Mental day-of-week algorithms

  • Several commenters discuss mental methods to compute day-of-week in ~10–20 seconds using small lookup tables (“magic month numbers”) and addition mod 7.
  • One widely used variant:
    • Take years since a base year (e.g., 1900 or 2012).
    • Add number of leap years since that base.
    • Add a month-specific “magic number”.
    • Add the day, reduce mod 7, map to weekday.
  • Conway’s Doomsday rule is compared; some find it faster for dates in the current year but harder across years.
  • Others propose tweaks for the year term (e.g., decade-based tricks, “odd+11” rule) to keep mental numbers small.

Month-number rules and confusion

  • Multiple people struggle with Lewis Carroll’s textual rule for month items, especially the “begins or ends with a vowel” part.
  • Some reverse-engineer that each month’s value is derived from the previous month’s item plus its days, mod 7, with shortcut rules for certain months.
  • Several conclude it’s easier to memorize the final month table than to rely on Carroll’s prose.

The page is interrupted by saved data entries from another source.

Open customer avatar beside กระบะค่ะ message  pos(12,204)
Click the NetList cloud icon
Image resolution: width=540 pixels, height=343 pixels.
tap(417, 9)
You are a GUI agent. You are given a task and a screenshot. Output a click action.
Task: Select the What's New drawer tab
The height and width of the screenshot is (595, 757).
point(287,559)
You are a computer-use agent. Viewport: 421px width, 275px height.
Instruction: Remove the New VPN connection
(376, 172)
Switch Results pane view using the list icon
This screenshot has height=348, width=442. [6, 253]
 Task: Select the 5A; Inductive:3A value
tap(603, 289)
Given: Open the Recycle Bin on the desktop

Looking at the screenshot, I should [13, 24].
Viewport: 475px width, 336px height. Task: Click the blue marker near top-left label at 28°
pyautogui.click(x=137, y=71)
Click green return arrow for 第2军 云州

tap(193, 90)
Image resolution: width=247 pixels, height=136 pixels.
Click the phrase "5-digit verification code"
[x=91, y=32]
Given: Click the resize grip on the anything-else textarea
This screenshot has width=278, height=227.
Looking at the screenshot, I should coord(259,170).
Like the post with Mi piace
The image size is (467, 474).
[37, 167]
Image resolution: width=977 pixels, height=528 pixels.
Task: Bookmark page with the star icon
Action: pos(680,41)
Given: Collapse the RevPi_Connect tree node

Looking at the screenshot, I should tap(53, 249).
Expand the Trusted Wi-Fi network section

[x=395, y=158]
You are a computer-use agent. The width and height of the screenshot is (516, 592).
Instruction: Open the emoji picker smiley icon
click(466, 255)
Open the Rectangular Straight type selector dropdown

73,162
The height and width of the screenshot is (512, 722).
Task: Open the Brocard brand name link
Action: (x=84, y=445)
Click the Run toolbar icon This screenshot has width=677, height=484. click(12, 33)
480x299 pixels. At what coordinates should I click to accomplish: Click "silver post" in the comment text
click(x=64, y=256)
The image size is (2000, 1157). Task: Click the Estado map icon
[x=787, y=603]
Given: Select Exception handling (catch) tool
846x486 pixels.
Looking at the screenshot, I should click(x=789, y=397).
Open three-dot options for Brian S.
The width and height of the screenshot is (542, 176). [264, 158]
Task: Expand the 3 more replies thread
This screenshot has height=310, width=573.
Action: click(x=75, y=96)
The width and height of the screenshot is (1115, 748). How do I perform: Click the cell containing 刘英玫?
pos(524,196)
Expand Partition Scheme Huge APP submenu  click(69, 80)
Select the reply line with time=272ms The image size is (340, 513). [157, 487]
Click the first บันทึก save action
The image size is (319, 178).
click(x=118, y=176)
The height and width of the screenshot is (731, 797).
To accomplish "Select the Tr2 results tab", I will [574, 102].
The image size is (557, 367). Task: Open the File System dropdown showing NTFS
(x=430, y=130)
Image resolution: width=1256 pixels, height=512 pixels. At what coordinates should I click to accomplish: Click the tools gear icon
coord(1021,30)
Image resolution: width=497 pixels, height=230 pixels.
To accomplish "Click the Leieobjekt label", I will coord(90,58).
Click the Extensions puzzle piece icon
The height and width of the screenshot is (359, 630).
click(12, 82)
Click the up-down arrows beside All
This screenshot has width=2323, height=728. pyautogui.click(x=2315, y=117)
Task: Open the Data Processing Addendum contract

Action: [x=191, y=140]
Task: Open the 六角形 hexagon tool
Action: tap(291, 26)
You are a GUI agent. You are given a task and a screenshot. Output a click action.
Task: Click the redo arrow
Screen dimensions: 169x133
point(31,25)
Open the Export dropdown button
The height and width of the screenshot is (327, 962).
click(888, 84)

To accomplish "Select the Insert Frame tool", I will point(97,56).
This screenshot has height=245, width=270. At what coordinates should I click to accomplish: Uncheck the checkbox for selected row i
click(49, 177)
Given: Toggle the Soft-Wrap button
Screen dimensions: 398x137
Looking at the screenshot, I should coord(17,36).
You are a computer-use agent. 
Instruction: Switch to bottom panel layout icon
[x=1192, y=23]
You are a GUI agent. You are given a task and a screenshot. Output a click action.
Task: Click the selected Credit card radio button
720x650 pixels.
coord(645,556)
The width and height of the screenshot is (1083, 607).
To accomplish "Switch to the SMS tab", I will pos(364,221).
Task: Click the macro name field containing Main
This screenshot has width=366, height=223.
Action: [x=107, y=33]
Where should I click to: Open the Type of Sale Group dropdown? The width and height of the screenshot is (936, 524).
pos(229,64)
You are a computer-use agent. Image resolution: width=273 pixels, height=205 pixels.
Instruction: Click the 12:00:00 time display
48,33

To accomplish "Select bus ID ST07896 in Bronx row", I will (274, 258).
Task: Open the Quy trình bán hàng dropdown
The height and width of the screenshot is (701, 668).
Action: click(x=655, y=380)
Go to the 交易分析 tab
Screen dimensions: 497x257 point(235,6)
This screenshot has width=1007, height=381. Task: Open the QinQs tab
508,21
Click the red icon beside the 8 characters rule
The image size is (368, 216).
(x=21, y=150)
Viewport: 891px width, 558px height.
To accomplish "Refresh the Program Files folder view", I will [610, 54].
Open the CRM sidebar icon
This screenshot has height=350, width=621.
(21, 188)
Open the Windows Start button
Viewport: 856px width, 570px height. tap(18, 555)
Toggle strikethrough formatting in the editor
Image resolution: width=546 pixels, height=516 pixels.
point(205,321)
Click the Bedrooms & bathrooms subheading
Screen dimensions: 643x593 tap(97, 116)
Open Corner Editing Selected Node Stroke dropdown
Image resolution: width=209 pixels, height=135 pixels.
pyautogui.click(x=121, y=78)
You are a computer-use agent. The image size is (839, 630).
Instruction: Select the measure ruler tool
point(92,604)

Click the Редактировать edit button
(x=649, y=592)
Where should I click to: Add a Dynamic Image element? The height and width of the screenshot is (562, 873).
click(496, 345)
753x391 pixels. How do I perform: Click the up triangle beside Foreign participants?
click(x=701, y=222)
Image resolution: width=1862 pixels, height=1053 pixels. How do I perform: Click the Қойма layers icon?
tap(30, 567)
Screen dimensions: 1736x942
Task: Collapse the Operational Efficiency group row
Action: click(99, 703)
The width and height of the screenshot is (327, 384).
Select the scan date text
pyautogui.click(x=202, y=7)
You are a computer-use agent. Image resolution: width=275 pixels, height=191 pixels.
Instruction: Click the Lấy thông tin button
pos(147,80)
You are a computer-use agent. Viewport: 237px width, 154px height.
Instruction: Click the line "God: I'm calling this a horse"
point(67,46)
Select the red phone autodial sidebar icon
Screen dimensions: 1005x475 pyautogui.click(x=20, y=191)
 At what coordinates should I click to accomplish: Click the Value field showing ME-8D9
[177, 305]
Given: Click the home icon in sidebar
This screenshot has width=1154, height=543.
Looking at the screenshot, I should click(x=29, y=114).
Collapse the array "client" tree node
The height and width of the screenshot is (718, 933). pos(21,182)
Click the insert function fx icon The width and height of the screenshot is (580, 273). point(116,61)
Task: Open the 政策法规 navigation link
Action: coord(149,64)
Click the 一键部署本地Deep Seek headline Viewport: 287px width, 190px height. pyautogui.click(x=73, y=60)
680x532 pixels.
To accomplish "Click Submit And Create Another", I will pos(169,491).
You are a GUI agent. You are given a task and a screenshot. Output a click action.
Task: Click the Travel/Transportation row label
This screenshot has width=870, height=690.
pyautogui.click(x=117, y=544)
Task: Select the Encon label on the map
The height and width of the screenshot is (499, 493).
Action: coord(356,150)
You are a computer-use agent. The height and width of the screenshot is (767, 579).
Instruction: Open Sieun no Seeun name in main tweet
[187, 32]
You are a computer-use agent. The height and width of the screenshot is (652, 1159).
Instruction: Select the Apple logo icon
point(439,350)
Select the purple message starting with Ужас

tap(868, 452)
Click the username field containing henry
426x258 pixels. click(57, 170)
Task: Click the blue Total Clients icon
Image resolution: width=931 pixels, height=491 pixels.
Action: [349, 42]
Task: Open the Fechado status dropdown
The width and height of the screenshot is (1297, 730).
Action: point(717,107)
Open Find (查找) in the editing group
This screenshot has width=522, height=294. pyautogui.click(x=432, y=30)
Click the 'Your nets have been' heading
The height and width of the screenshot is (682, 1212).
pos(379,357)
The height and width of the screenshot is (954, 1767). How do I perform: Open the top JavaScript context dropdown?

Leap years and calendar quirks

  • Handling leap years correctly (including century/400-year rules) is discussed; special adjustments are needed for January/February in leap years.
  • There is concern about dates around calendar transitions (e.g., 1752 in the British Empire, differing adoption years globally).
  • One code example for day-of-week acknowledges it is inaccurate around country-specific Julian→Gregorian transition dates.

Historical calendars and notation

  • Commenters recall pre-1752 English “Old Style” new year starting March 25, Roman March-based years, and month-name origins.
  • Tools like cal 1752 and the odd UK tax-year start are cited as lingering artifacts.
  • Broader point: messy notation (in math or chess history) makes otherwise simple ideas hard to use; better notation radically simplifies reasoning.

Usefulness, meta, and side topics

  • Some see this skill as practically useful and mentally fun; others say its main value is as a party trick.
  • There is brief mention of discomfort with celebrating certain historical figures, and a question whether an LLM could devise a novel algorithm for this task.